GOAL 1 - Please convert the records between the line containing "Click the € 35 axis label" and the line containing "point(150,583)", inclusive, into a numbered list with blank lines left out.

PAGE -
☆ ☆ ☆

As filed with the Securities and Exchange Commission on June 10, 2009 | Registration No. 333- |
UNITED STATES
SECURITIES AND EXCHANGE COMMISSION
Washington, D.C. 20549
FORM S-8
Registration Statement Under
The Securities Act of 1933
FUQI INTERNATIONAL, INC.
(Exact name of registrant as specified in its charter)
Delaware (State or other jurisdiction of incorporation or organization) | | 20-1579407 (I.R.S. Employer Identification No.) |
| | |
5/F., Block 1, Shi Hua Industrial Zone,
Cui Zhu Road North, Shenzhen, 518019,
People’s Republic of China
(Address of principal executive offices)
86 (755) 2580-1888
(Registrant’s telephone number, including area code)
Fuqi International, Inc. 2009 Omnibus Incentive Plan
(Full Title of the plans)
Corporation Service Company
2711 Centerville Road
Suite 400
Wilmington, DE 19808
800-222-2122
(Name, Address, and Telephone Number, Including Area Code, of Agent for Service)
Copies to:
Thomas J. Poletti, Esq.
Anh Q. Tran, Esq.

☆ ☆ ☆

DATA TO USE -
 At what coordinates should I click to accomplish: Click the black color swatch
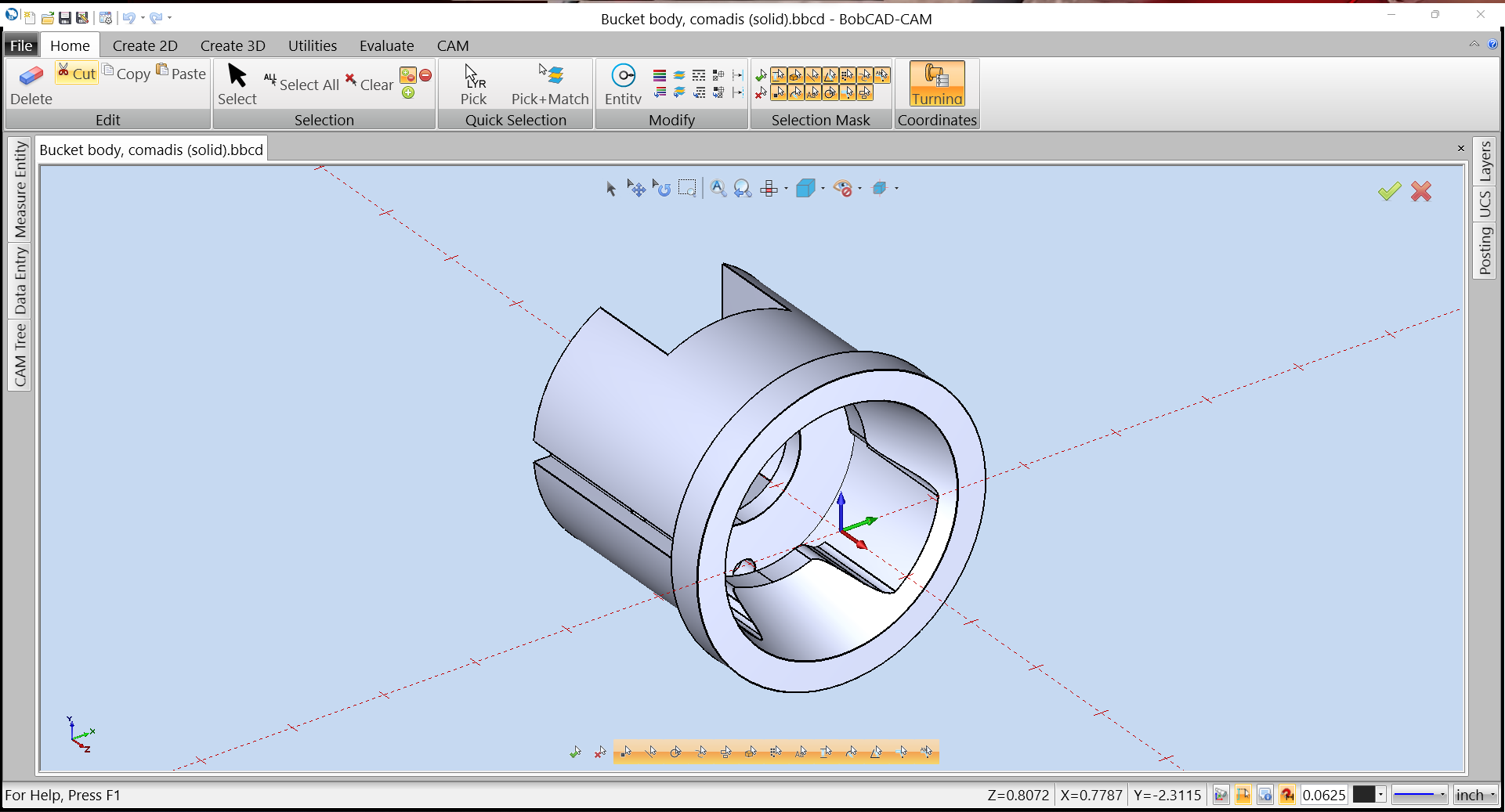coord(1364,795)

☆ ☆ ☆

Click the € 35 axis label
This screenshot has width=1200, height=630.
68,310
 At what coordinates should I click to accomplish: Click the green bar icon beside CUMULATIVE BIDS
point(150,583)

☆ ☆ ☆

GOAL 2 - Duplicate the Form S-8 cover page text between "Delaware (State or" and "of the plans)", inclusive.

COMPLETE RESPONSE 1 -
1. Click the € 35 axis label
2. This screenshot has width=1200, height=630.
3. 68,310
4.  At what coordinates should I click to accomplish: Click the green bar icon beside CUMULATIVE BIDS
5. point(150,583)

COMPLETE RESPONSE 2 -
Delaware (State or other jurisdiction of incorporation or organization) | | 20-1579407 (I.R.S. Employer Identification No.) |
| | |
5/F., Block 1, Shi Hua Industrial Zone,
Cui Zhu Road North, Shenzhen, 518019,
People’s Republic of China
(Address of principal executive offices)
86 (755) 2580-1888
(Registrant’s telephone number, including area code)
Fuqi International, Inc. 2009 Omnibus Incentive Plan
(Full Title of the plans)